Echo the items below word for word, covering the stretch from the line containing "Task: Click line number 68 in gutter" through the line containing "Action: click(x=29, y=334)". Leave the pictures out of your answer.

• **Raw records**:
####################

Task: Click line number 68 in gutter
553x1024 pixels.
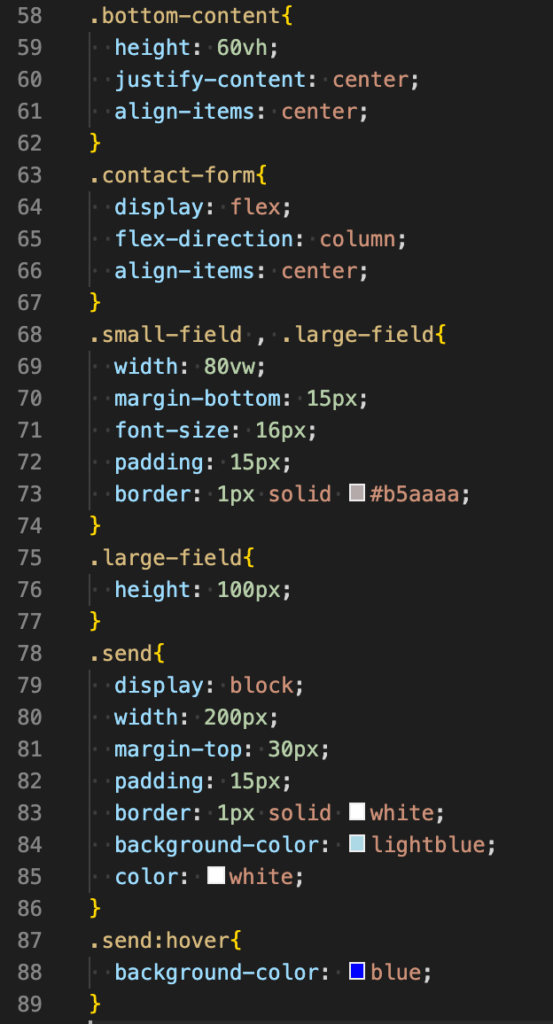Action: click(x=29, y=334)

####################

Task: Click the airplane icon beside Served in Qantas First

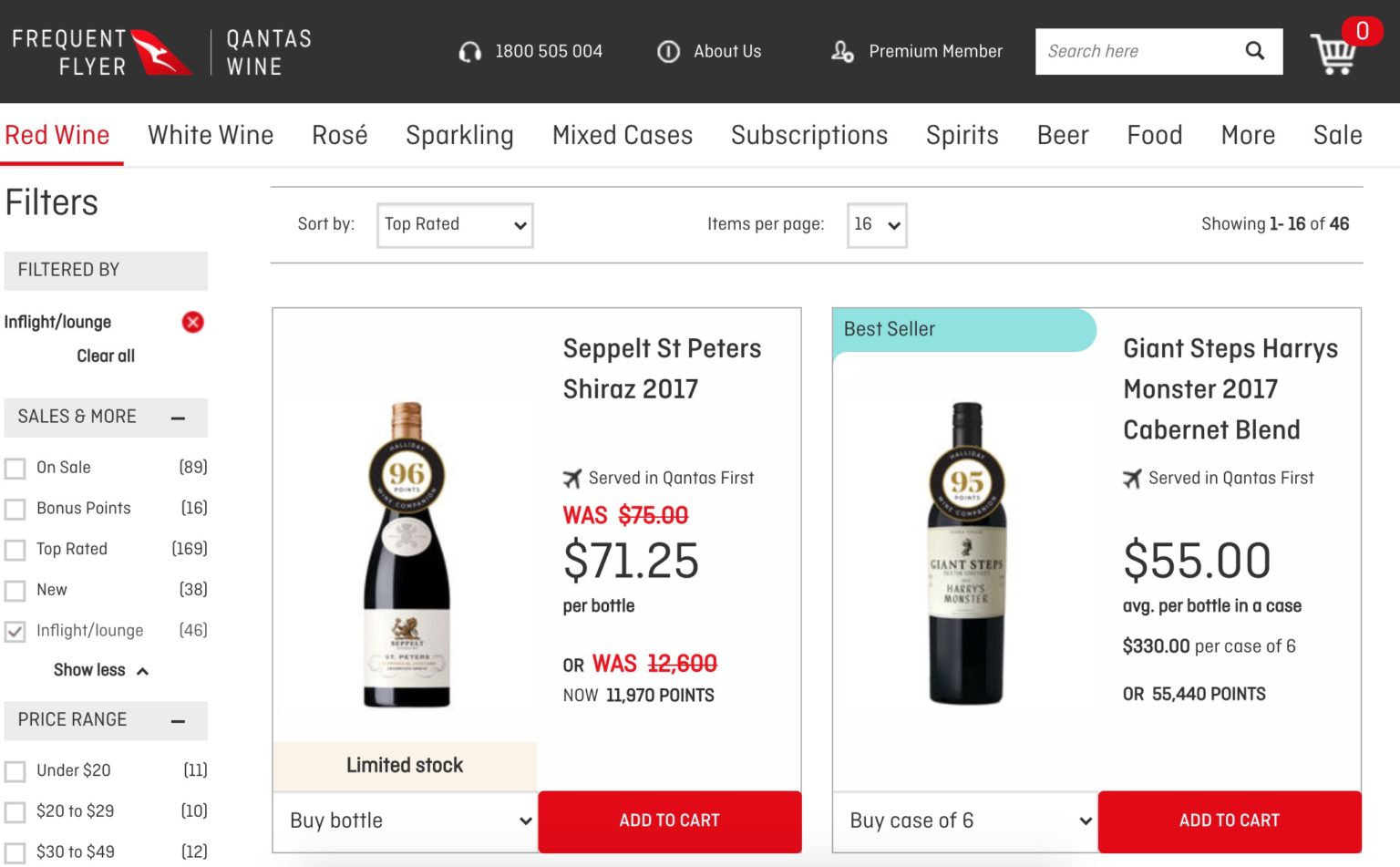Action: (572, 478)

####################

• **Expected answer**:
Task: Click line number 68 in gutter
553x1024 pixels.
Action: click(x=29, y=334)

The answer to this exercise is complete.